В ночь на 13 января ударные группировки 3-го Белорусского фронта заняли исходное положение для атаки. К этому времени уже было ясно, что ни о каком использовании авиации не может быть и речи: погода установилась отвратительная — туман, густой мокрый снег, практически нулевая видимость. В 6 часов утра передовые батальоны должны были провести разведку боем, а в 9.15 залпом «катюш» начиналась артиллерийская подготовка по всей полосе прорыва. Однако в 5.30 по местам сосредоточения советских войск нанесла упреждающий удар немецкая артиллерия. В результате огневого налета «понесли некоторые потери» части 72-го стрелкового корпуса.
Советская артподготовка началась точно по плану, хотя Черняховский и пытался перенести ее на более позднее время. За два часа стрельбы в туман артиллерия одной только 5-й армии генерал-полковника Н. И. Крылова выпустила более 117 тысяч снарядов (всего за первые два дня наступления, с гордостью сообщает маршал А. М. Василевский, войска 3-го Белорусского фронта израсходовали более 1000 вагонов основных номенклатур боеприпасов). Поскольку по условиям видимости корректировка огня была исключена, он велся по площадям и преимущественно по первой линии траншей, оставленной противником, — фактически по пустому месту. О чем генерал Раус вспоминает не без удовольствия: «Эвакуация первых двух линий прошла тихо… Когда наша пехота и артиллерия заняли боевые позиции, их передний край находился на третьей линии траншей. Русские обстреливали все замеченные цели на участке атаки на 5 километров в глубину — покинутые города и бывшие командные пункты. Наши резервы, укрывшись в лесу, остались целы». Немцы полностью сохранили систему огня и управления, потери пехоты были невелики.

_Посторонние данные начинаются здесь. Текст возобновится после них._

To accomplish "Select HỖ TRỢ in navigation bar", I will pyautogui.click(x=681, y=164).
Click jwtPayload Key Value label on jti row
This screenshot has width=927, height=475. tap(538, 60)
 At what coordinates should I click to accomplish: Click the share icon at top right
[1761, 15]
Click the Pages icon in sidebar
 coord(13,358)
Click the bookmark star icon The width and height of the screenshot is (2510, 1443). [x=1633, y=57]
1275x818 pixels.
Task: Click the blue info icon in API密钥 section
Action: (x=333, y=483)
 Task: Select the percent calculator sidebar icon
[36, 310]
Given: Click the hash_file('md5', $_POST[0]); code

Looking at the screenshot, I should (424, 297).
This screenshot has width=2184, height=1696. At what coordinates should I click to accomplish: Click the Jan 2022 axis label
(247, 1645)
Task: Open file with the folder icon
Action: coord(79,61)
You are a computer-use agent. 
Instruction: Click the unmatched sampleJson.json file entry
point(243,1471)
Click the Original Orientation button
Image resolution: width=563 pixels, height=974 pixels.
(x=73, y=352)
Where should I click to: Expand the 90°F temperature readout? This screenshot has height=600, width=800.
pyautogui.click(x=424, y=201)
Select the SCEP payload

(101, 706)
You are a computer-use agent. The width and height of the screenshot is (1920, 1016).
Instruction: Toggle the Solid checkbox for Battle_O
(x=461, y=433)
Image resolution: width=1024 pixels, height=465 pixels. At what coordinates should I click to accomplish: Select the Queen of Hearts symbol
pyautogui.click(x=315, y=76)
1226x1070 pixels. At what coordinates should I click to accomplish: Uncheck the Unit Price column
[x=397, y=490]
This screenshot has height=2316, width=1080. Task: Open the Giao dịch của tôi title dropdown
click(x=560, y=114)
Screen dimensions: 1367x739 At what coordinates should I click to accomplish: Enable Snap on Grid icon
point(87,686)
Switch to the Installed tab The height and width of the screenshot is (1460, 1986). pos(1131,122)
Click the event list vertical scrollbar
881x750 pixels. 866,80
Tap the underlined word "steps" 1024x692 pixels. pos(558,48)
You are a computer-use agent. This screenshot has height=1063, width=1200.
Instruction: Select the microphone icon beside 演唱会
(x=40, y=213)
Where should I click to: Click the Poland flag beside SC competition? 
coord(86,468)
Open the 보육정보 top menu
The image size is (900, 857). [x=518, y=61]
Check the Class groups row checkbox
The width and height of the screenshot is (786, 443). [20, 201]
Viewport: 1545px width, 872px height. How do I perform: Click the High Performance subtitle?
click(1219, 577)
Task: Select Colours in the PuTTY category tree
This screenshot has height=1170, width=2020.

В 11 часов пошли в атаку первые эшелоны 39, 5 и 28-й армий, сравнительно быстро и легко овладевшие первой линией траншей. Раус отмечает: «В рапортах русских командиров сообщается о захвате первой и второй линий обороны, но не говорится ни слова о пленных и трофеях». Уже на подходе ко второй линии советская пехота была прижата к земле залпами немецких гаубиц и реактивных «небельверферов». Началось методичное «прогрызание» оборонительных рубежей. В результате первого дня наступления, несмотря на ввод вторых эшелонов, 39-я и 5-я армии сумели продвинуться всего на 2–3 километра, и только 28-я армия генерал-лейтенанта А. А. Лучинского (3-й гвардейский, 20-й, 128-й стрелковые корпуса, 213-я танковая бригада) — до 7 километров. Таким образом, 13 января войска ударной группировки фронта поставленной задачи не выполнили.